## TEXT
□ □ □ □ □
The irony embedded in Rosling's central thesis—that positive news can still qualify as actual news—becomes the song's animating tension. Jönsson and his collaborators aren't simply complaining about biased coverage; they're interrogating the entire apparatus of modern journalism, its structural dependence on anxiety, its algorithmic preference for drama over substance. The reference to news editors "with their noses permanently lodged above the clouds, endlessly chasing the next quirky, next shiny, next here-today-gone-by-lunch headline" carries the sting of specificity, the accumulated irritation of someone who's been watching this carnival too long.


What elevates this beyond standard protest fare is Jönsson's four-decade apprenticeship in the trenches of live performance. Those years spent in cover bands—navigating classic rock, folk, blues, and beyond—have given him an instinctive understanding of how songs work on audiences in real time. You can hear that practical wisdom in the track's construction: the emphasis on that chest-rattling backbeat, the spaces left for the listener to breathe, the refusal to overload the arrangement with unnecessary ornamentation. This is music made by someone who knows the difference between impressing other musicians and actually moving people.
□ □ □ □ □
## COLLECTED DATA
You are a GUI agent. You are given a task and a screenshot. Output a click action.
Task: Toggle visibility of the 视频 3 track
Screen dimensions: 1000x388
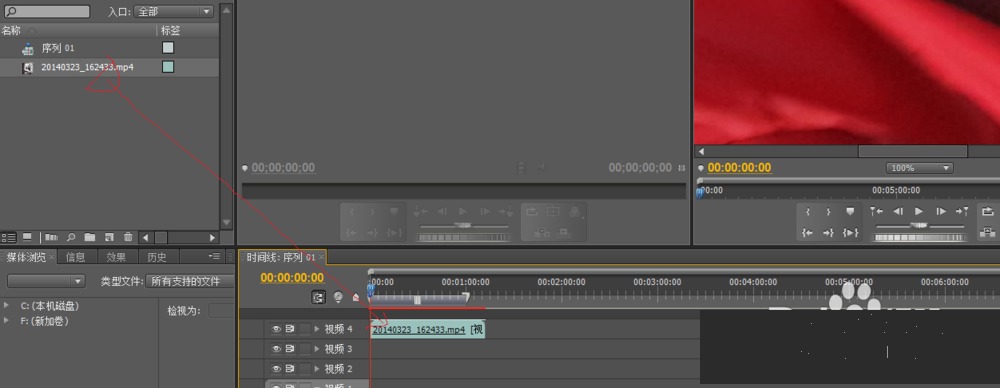pyautogui.click(x=276, y=349)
□ □ □ □ □
## AIM OF THE EXERCISE
Take the piece on Jönsson's song and Rosling's thesis further, picking up after its final sentence.

## EXPECTED ANSWER
The transition from stage veteran to studio producer adds another dimension to Jönsson's approach. A decade spent mastering Logic Pro represents more than technical proficiency—it signals a shift from interpreter to architect, from performer of other people's songs to creator of his own sonic statements. The sampled drums, which he acknowledges with self-deprecating humor (his acoustic kit having "wrecked his ears"), become a necessity that shapes the aesthetic rather than compromising it. That mechanical precision locks the track into an unwavering forward momentum, appropriate for a song addressing the relentless churn of the news cycle.


Josh St. Germain's guitar work from Massachusetts injects an outsider's clarity into proceedings. His lead lines cut through the arrangement with surgical precision, never indulgent but always purposeful. There's a dialogue happening here between continents, between perspectives—the American guitarist responding to Swedish media criticism through the universal language of amplified strings. It's a reminder that media dysfunction isn't a provincial problem but a pandemic one.


David Kroon's vocals carry the intellectual heft of the lyrical content without sacrificing raw emotional impact. His co-writing credit ensures the words land with conversational authenticity rather than academic distance. When he delivers lines interrogating media accountability, you hear someone who's done the reading, who understands that Rosling's statistical optimism and Kvartal.se's media criticism aren't abstract theories but practical tools for resisting manufactured panic.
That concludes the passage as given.